Au fait, et pour finir pas un trait de critique, vaut-il mieux avoir émis une hypothèse sur l’origine des religions, ou sur l’évolution des haricots ?
Cher Monsieur BAUDET
Je vous remercie d’avoir pris la peine de répondre si longuement. Je suis désolé de ce que certains aspects de la recension que j’ai faite de votre ouvrage vous aient déplu. Concernant les haricots, il se trouve simplement que sur un blog portant sur l’histoire globale – mettant donc l’accent entre autres sur les contacts, les origines, les diffusions, le détail, trivial certes, a quelque sens – encore ne fais-je que le mentionner, pour suggérer que votre parcours s’initiait depuis les sciences dites « dures ».
Je ne pense pas que la couverture et le titre orientent la lecture et le commentaire d’un livre… quand on prend la peine de le lire.
Concernant la thèse de votre ouvrage, elle ne plaira pas aux croyants certes, mais je la partage, dans une optique moindrement évolutionniste. Vous postulez l’hypothèse que les religions s’originent dans « la conviction (momentanée, il ne s’agit évidemment pas d’une certitude) que les religions sont des réponses, partout identiques (l’idée d’un monde « caché » et « supérieur »), à la peur de l’animal humain face à ses souffrances. » Fort bien. Mais cette thèse n’est pas nouvelle. Ce qui est nouveau, c’est le travail de comparaison et compilation que vous mettez en œuvre pour l’appuyer, et qui a, peut-être involontairement (résultat de la mise en page ? de la démarche « encyclopédique » ?), des aspects beaucoup plus pédagogiques que 2 autres ouvrages parus sur des thèmes similaires (Armstrong et Lambert).
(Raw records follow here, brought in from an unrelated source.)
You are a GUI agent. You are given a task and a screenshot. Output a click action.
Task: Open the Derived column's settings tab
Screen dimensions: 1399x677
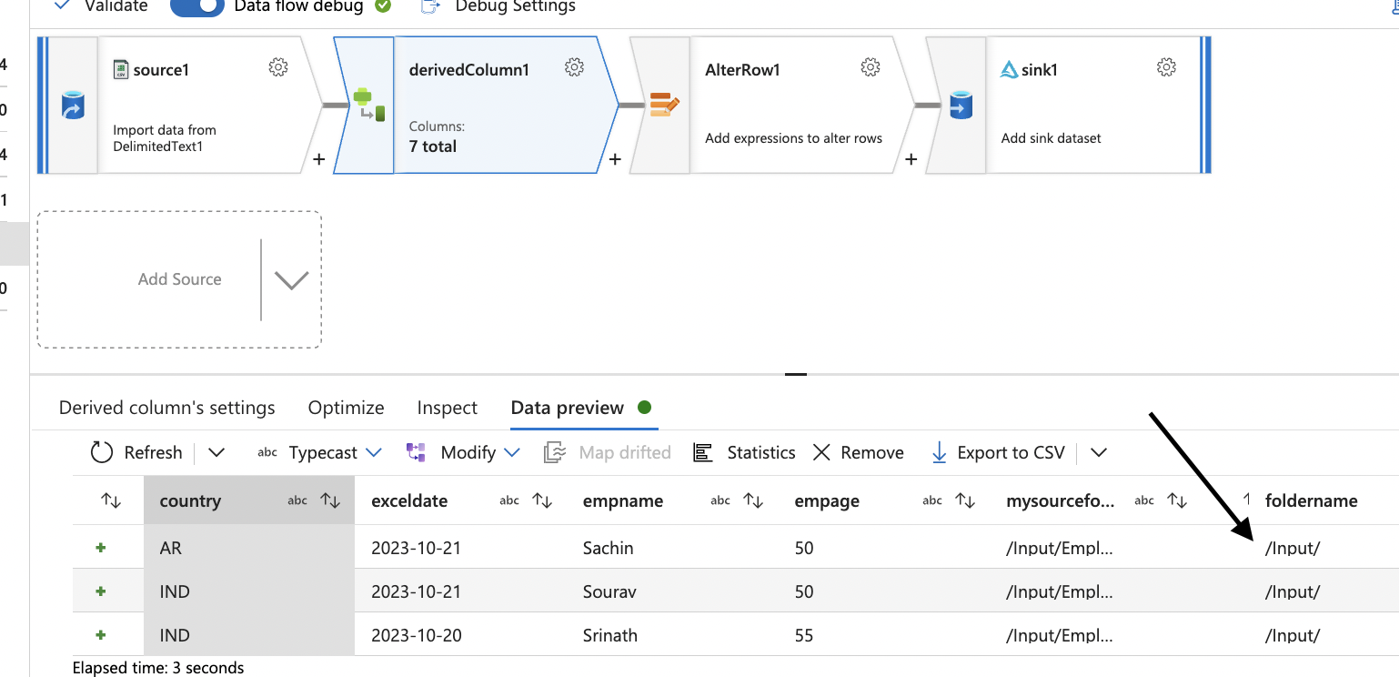166,408
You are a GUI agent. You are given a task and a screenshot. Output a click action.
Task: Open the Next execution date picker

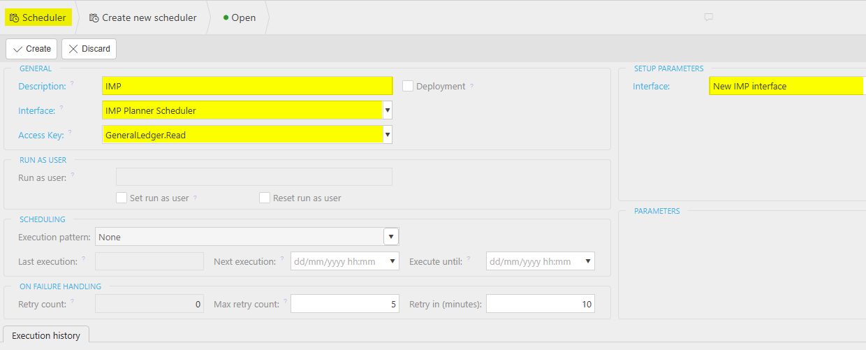click(x=392, y=261)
Enfin, point de divergence mineur, je reste pour ma part convaincu que tant l’imprimerie, Internet et tutti quanti ont initié une révolution du savoir, qui exerce des impacts cognitifs. Que tant de gens aient eu accès à l’éducation a produit une nouvelle société. Sans cette société des médias, vous n’auriez pas autant de lecteurs, ne produiriez pas autant de livres, je n’exercerai pas la profession de journaliste et nous ne pourrions, à plusieurs centaines de kilomètres de distance, échanger ainsi. Cela semble une platitude, mais non, je postule pour ma part l’hypothèse que le philosophe grec de l’Antiquité, ne disposant pas d’autant de supports mnémoniques que nous, procédait différemment pour penser.
Quant à Confucius, aujourd’hui officiellement délégué héraut de la culture chinoise, il exercera peut-être dans quelques décennies une influence sur notre pensée… Qui sait ? Il est vrai qu’aujourd’hui, nous pouvons économiser toute réflexion sur son apport à la philosophie occidentale. Je trouvai juste dommage de ne pas tester vos hypothèses évolutionnisme au miroir de la Chine.
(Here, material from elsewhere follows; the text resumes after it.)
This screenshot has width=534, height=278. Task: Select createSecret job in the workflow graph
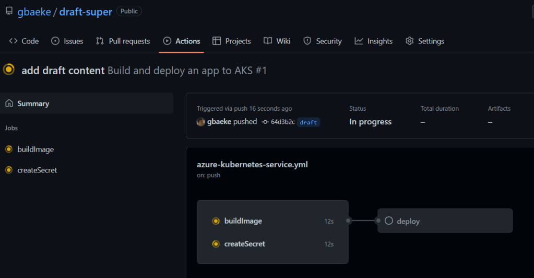coord(245,244)
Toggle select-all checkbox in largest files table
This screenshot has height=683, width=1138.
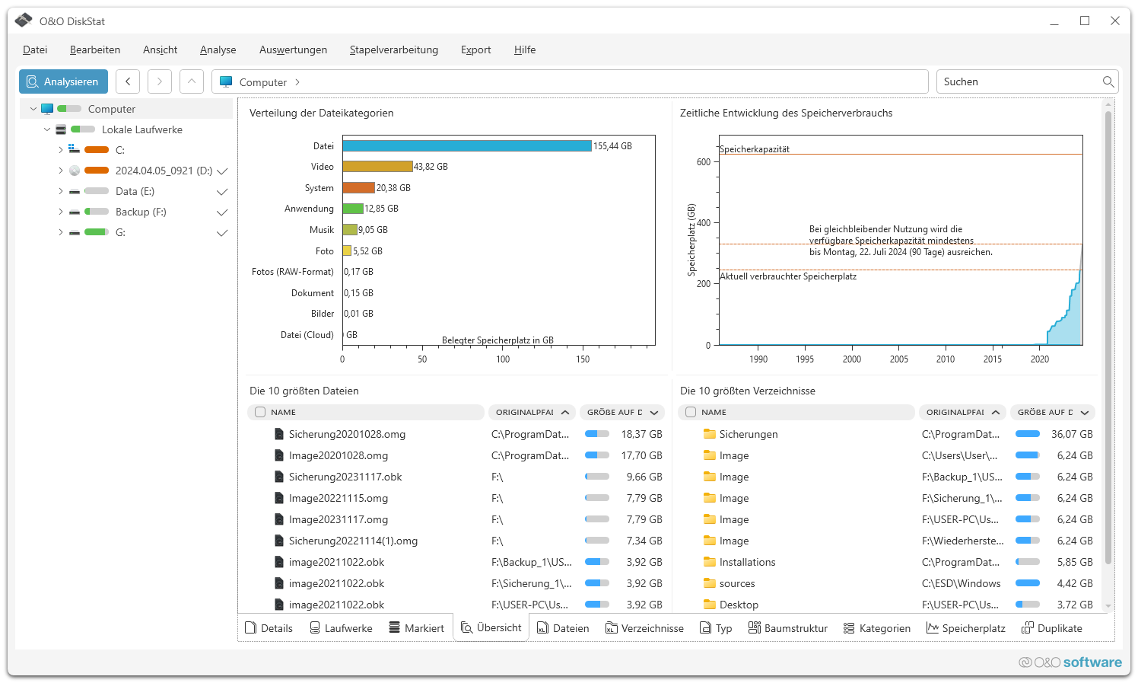click(260, 412)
Au final, les minuscules divergences qui nous opposent ont peu d’importance. J’ai apprécié la lecture de votre ouvrage, y ai beaucoup appris, et l’utiliserai à l’avenir pour enrichir ma réflexion. C’est là l’essentiel.
Bonjour,
Je n’ai pas lu ce livre. Mais je me permettrai de dire que s’il ne traite pas plus que les autres livres du genre de la philosophie hermétique, il sera tronqué. En effet, à mon sens, cette exclusion systématique qui dure depuis plusieurs siècles, et spécialement depuis Descartes et Mersenne, se doit d’être réparée au plus vite. Pour ceux qui étudient cette philosophie hermétique, son imprégation de tout l’occident est une telle évidence, que continuer à l’ignorer tient du complot ou de la stupidité.
La chose est très certainement réparable, vu le nombre d’éditions française de ces écrits. En ce qui me concerne je m’évertue à faire connaître Dorn et Paracelse (presque inconnus jusqu’ici) via les éditions BEYA, mais il y en a beaucoup d’autres. Quand daignera-t-on se mettre à jour avant que le ridicule n’éclate?